Mercury storage would be allowed even with a 1996 agreement that prohibits the storage of mill tailings from other locales at the Mesa County site, the Energy Department wrote in a letter to state Sen. Josh Penry, R-Grand Junction.

The Energy Department “believes that the designation of a mercury storage facility would not conflict with the operation of the disposal site as the mercury storage facility would be a completely separate operation,” Ines R. Tray, assistant secretary for environmental management, wrote to Penry.

The letter highlights the need for the Colorado congressional delegation to “step up and take our community off the table,” Penry said.

The Grand Junction site is one of seven around the country that are under study by the Energy Department for storage of as many as 14,000 tons of mercury over the next 40 years.

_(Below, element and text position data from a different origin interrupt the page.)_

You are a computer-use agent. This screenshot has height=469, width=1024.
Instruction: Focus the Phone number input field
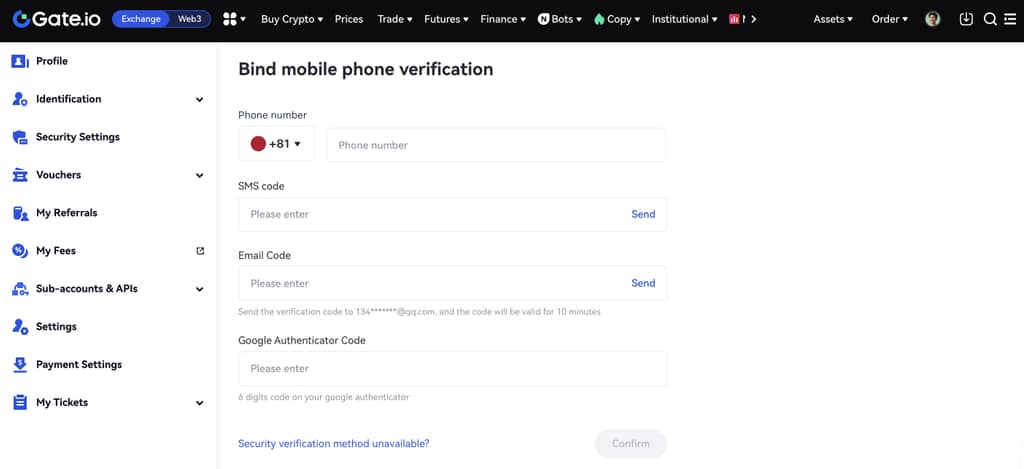pos(495,145)
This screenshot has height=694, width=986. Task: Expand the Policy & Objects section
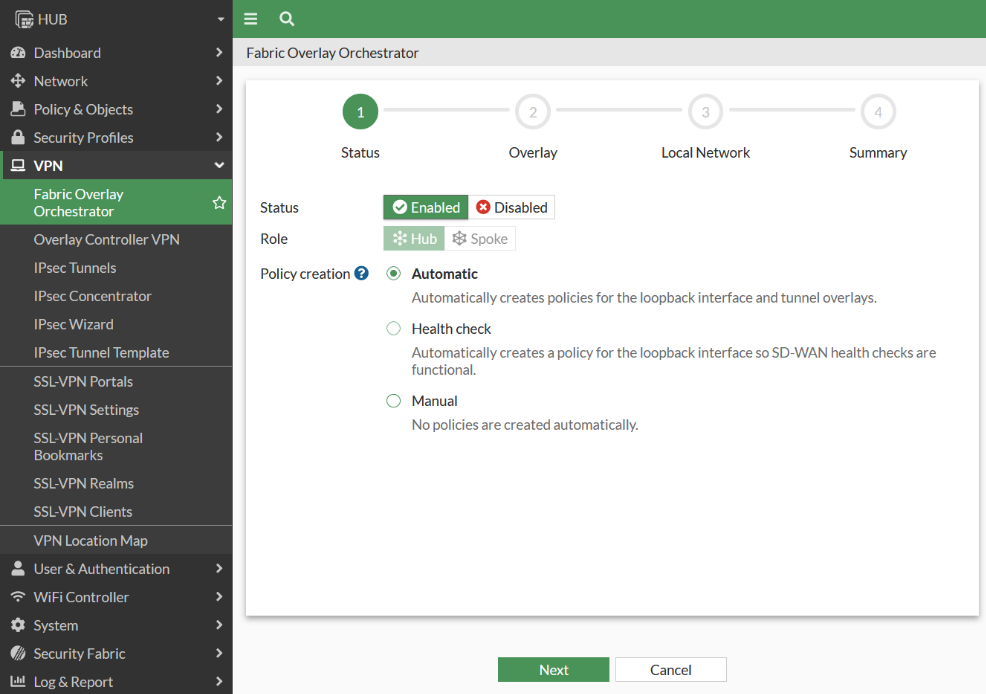[x=83, y=109]
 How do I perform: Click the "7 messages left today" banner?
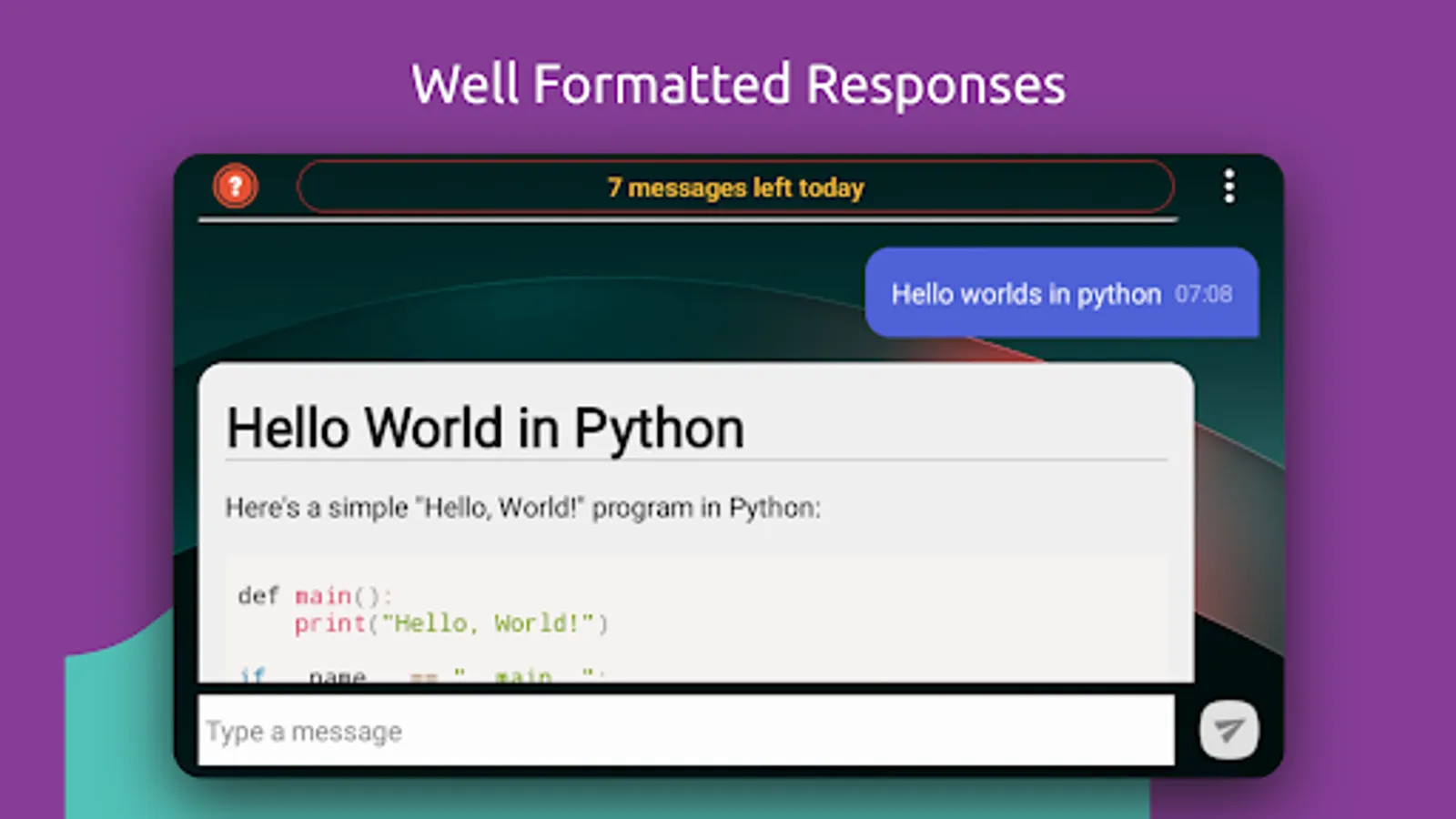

Legislation that started the process of selecting a storage site also precludes further storage at Oak Ridge Reservation in Tennessee, where much of the nation’s mercury is stored now.

The department is looking for a place to store mercury generated by industrial production in the United States. Export of the element is to be prohibited as of 2013 under legislation sponsored in 2008 by then-Sen. Barack Obama, D-Ill.

The legislation was intended to stop the dispersion of mercury into the developing world from the industrialized United States.

It left “western Colorado holding the bag,” Penry said.

Gov. Bill Ritter and U.S. Rep. John Salazar, D-Colo., have written to federal officials, opposing the storage of mercury in the state.

The subject, however, didn’t come up when President Obama visited Grand Junction in July, Salazar said.

Energy Department officials nominated the Grand Junction site for mercury storage because their office that operates the Grand Junction Disposal site has the necessary expertise for the job.

The 360-acre site includes a 98-acre disposal cell with about 4.4 million cubic yards of contaminated material.

Mercury would be stored in a single-level building on the site that would look like a Costco or similar structure, officials said. The liquid mercury would be kept in stainless steel flasks, which look much like heavy milk bottles.

The Energy Department anticipates completion of a draft environmental impact statement, which could identify a preferred disposal site, in November. A formal decision is to be reached in 2010.